▸ Given task
Show every line of the items below that contains the string "arrow", with case counting.

## BEGIN Dataset content

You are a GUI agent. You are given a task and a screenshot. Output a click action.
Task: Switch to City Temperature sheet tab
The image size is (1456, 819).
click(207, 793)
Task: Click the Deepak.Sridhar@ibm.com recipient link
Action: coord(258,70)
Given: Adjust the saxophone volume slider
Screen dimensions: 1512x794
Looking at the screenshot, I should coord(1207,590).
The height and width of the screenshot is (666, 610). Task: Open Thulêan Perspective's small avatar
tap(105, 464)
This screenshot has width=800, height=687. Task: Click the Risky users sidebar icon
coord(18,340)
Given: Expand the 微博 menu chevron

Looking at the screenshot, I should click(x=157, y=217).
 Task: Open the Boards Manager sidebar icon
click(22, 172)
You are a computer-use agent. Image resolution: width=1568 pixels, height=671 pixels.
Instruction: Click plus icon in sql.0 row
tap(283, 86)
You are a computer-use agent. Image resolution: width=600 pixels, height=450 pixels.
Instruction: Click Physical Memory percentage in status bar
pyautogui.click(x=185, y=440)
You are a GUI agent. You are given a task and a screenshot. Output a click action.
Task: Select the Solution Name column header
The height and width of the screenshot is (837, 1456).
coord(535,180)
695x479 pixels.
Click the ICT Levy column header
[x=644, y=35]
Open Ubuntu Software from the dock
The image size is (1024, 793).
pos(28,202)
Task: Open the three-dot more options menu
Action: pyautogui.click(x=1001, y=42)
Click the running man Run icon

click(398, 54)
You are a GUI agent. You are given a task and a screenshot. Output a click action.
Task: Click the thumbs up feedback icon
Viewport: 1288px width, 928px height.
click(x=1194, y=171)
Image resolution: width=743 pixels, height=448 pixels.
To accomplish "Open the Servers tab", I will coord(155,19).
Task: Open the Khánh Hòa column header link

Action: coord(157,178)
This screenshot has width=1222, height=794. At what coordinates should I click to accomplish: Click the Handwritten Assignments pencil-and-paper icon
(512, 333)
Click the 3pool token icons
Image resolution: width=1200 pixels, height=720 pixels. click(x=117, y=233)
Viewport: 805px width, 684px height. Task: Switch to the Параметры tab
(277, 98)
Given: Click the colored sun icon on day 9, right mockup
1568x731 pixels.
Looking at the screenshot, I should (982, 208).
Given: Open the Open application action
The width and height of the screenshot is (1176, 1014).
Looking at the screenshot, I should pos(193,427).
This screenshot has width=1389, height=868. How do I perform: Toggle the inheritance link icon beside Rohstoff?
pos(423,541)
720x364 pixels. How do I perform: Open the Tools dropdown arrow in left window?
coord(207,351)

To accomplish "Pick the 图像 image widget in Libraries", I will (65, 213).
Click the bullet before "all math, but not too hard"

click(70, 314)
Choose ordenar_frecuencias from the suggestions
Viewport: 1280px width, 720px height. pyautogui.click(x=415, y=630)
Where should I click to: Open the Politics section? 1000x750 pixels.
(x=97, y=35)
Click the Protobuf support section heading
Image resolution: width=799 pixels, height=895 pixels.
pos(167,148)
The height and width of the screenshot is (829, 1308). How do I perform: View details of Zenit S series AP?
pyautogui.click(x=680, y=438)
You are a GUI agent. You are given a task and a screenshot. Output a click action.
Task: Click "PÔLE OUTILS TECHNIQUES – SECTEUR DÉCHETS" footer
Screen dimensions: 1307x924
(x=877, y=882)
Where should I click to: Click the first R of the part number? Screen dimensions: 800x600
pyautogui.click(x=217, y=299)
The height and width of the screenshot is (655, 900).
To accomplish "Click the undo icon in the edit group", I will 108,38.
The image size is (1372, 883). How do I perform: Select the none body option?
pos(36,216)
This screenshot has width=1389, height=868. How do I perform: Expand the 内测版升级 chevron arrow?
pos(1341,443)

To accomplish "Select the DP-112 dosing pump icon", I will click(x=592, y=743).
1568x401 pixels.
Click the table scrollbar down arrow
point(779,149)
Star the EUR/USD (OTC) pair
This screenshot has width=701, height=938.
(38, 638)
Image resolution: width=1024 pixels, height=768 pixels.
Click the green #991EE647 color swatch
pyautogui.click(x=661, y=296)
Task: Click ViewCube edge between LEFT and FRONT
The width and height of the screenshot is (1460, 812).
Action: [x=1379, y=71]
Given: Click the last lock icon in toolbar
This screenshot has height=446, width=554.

## END Dataset content

▸ Completed task
720x364 pixels. How do I perform: Open the Tools dropdown arrow in left window?
This screenshot has width=1389, height=868. How do I perform: Expand the 内测版升级 chevron arrow?
Click the table scrollbar down arrow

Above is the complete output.